Looking Ahead: AI model providers should prepare to comply with these new requirements by documenting their training data sources and processing methods comprehensively and transparently.
On 17 January 2025, the European Commission unveiled a template for summarizing training data used in general-purpose AI models. This template is a key component of the AI Code of Practice, which aims to ensure transparency, trust, and compliance with copyright laws in the development and deployment of AI systems.
Providers of general-purpose AI models should take proactive steps to comply with these new requirements, aimed at ensuring that AI development and deployment are conducted in a manner that respects copyright laws while balancing the need for transparency with the protection of their trade secrets.
Legal Framework
The AI Act, which entered into force on 1 August 2024, mandates that providers of general-purpose AI models (i.e., artificial intelligence models that are designed to perform a wide range of tasks across various domains—including capabilities such as natural language processing, image recognition, and data analysis—often used as the basis for developing more specialized AI applications) must make publicly available a sufficiently detailed summary of the training data used. This requirement is outlined in Article 53(1)d) of the AI Act and is further elaborated in Recital 107, which emphasizes the need for a comprehensive yet non-technical summary to facilitate the enforcement of rights by legitimate parties, including rightsholders.
The Template's Structure and Key Provisions
The template for the summary of training data is designed to be simple, effective, and balanced, ensuring that it provides sufficient detail without compromising trade secrets. The key sections of the template include:
1. General Information:
- Model and provider identification, including the provider's name, contact details, and model identifier.
- Date of placement on the market and knowledge cutoff date.
- Overall training data size, modalities, and characteristics, such as the number of tokens for text data or the number of images for image data.
2. List of Data Sources:
- Publicly accessible datasets, including the overall size per modality and a list of main datasets.
- Private non-publicly accessible datasets of third parties, detailing data licensed by rightsholders and datasets acquired from other third parties.
- Data crawled and scraped from online sources, including the overall size per modality and identification of crawlers.
- User-sourced data collected by the provider, including the overall size per modality and a list of services/products.
- Self-sourced synthetic datasets, including the overall size per modality and the name of the AI model.

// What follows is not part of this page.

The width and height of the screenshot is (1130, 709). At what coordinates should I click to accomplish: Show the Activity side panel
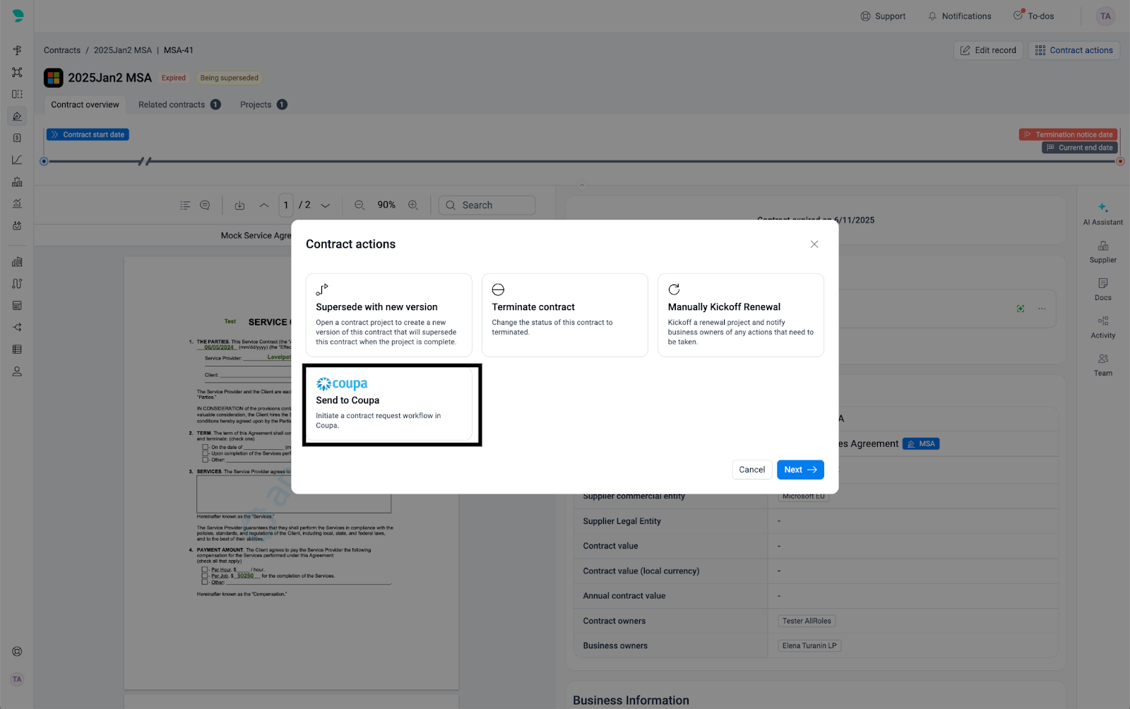point(1102,327)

- Data acquired through other means, detailing the overall size per modality and the means of acquisition.
3. Relevant Data Processing Aspects:
- Measures implemented to respect copyright and related rights, including the identification and removal of content for which rights have been reserved.
- Removal of unwanted content, describing the content deemed unwanted and the measures taken to avoid or remove such content.
Balancing Transparency and Trade Secrets
The template aims to strike a balance between transparency and the protection of trade secrets. While it requires detailed disclosure of data sources and processing methods, it also takes into account the need to protect the competitive advantage of AI providers. For instance, the template does not require the disclosure of algorithms, model architecture, or specific data treatment processes.
Stakeholder Involvement and Feedback
The development of the template involved extensive consultation with stakeholders, including AI model providers, rightsholders, civil society organizations, and independent experts. The AI Office facilitated this process, ensuring that the template reflects the diverse perspectives and needs of all interested parties.
Implementation Timeline
The template and accompanying guidelines will be adopted by the Commission in the second quarter of 2025, with the general-purpose AI rules becoming effective on 2 August 2025.
Five Key Takeaways
- Detailed Documentation Required: Providers of general-purpose AI models must document and publicly disclose comprehensive summaries of their training data, including data sources and processing methods.
- Balancing Transparency and Trade Secrets: The template aims to ensure transparency while protecting trade secrets, avoiding the disclosure of sensitive information such as algorithms and specific data treatment processes.
- Stakeholder Involvement: The development of the template involved extensive consultation with various stakeholders, ensuring that the requirements reflect diverse perspectives and needs.
- Compliance with Copyright Laws: Providers must implement measures to respect copyright and related rights, including identifying and removing content for which rights have been reserved.
- Preparation for New Requirements: AI model providers should start preparing to comply with these new requirements by thoroughly documenting their training data sources and processing methods.